### Problem description
Please print nothing but the lines from the one with "Where should I" to the last line of the records below, and omit pictures.

Available records Block Start

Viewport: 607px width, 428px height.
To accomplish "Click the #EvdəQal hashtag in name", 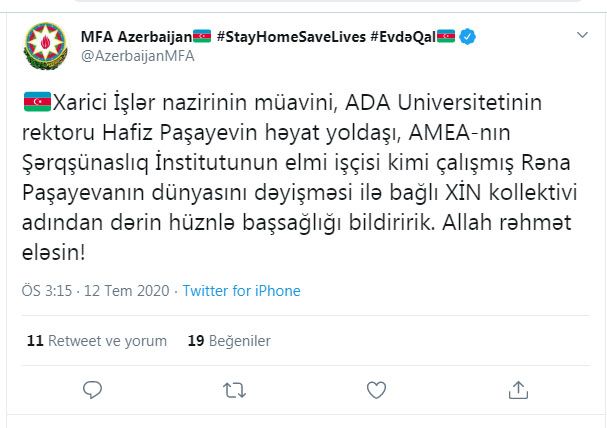I will (403, 37).
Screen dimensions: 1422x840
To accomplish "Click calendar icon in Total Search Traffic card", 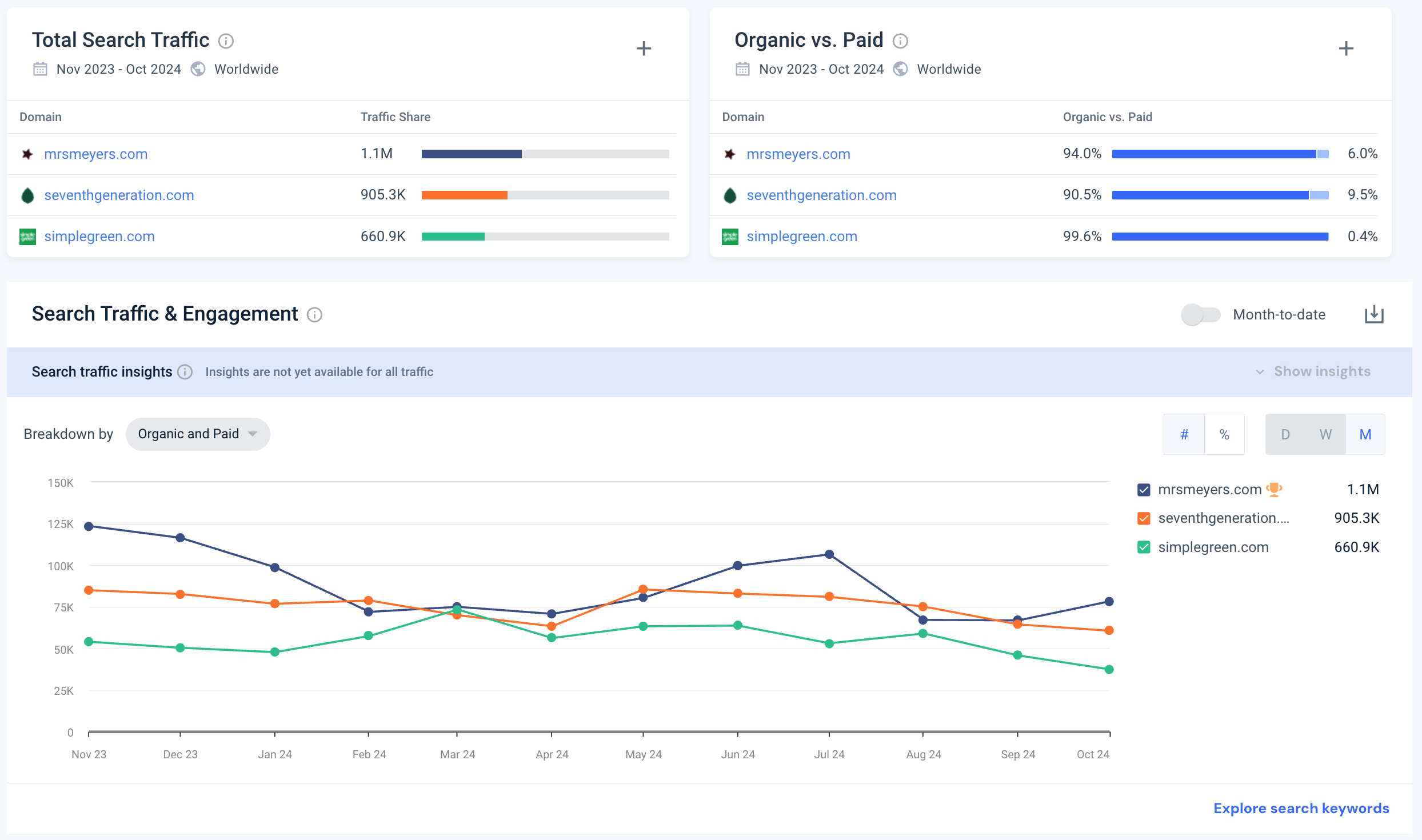I will click(40, 69).
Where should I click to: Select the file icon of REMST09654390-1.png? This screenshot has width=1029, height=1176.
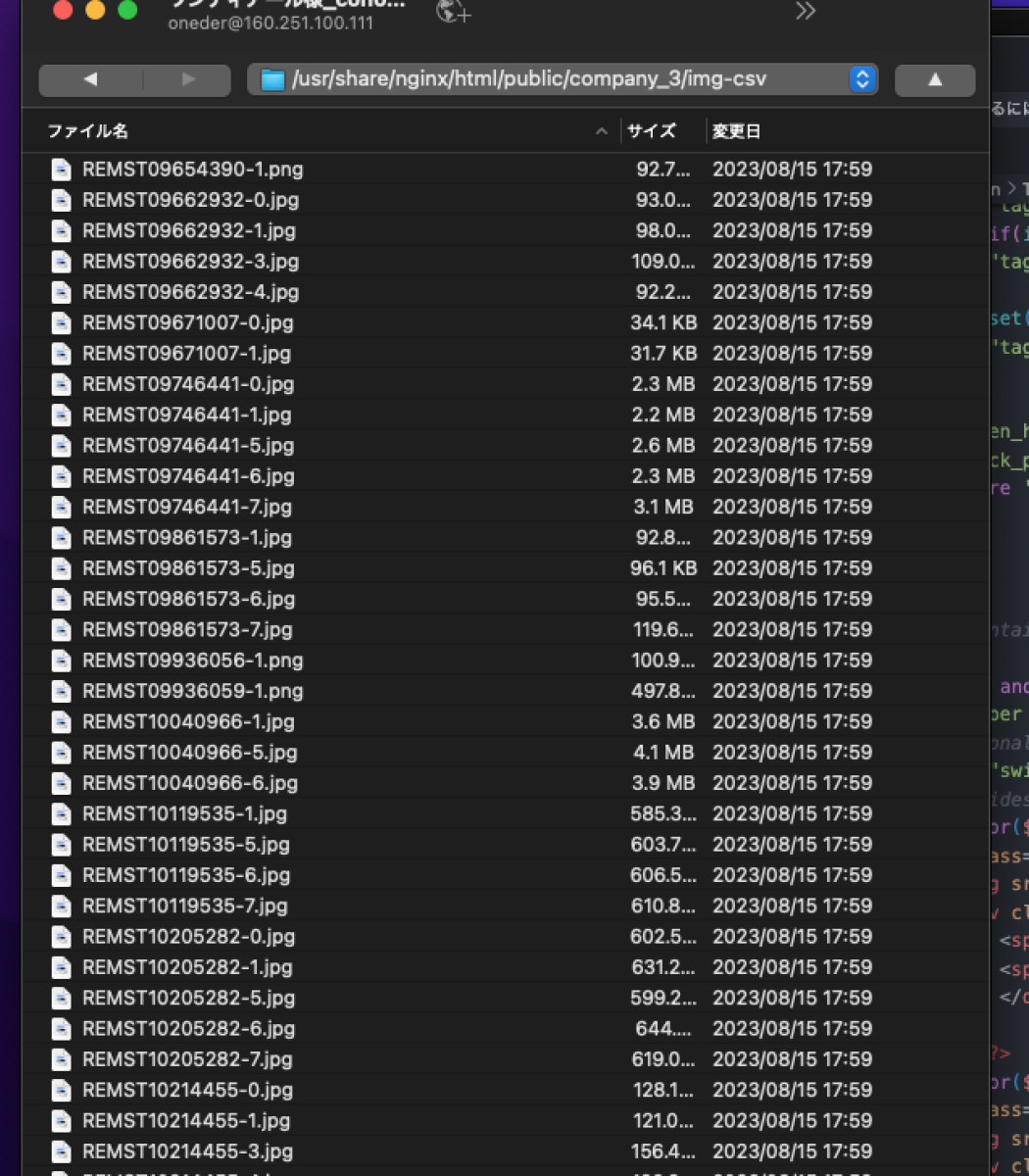coord(62,170)
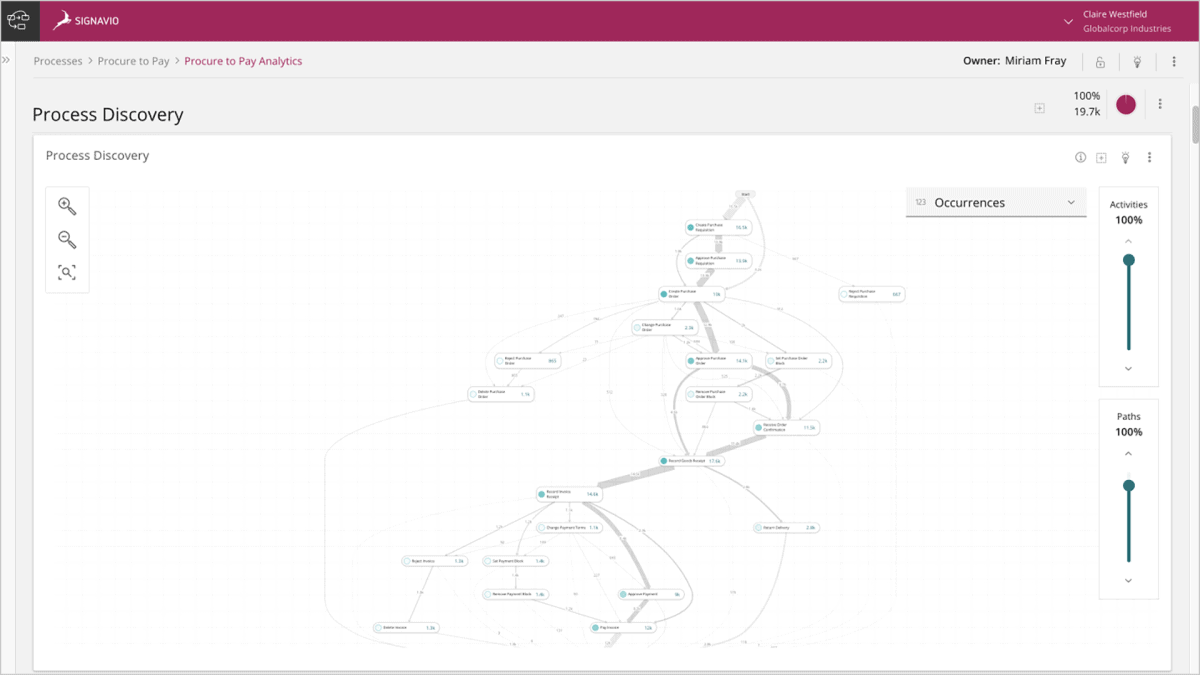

Available records Block End

### Worked solution
Where should I click to: Select the file icon of REMST09654390-1.png? This screenshot has width=1029, height=1176.
coord(62,170)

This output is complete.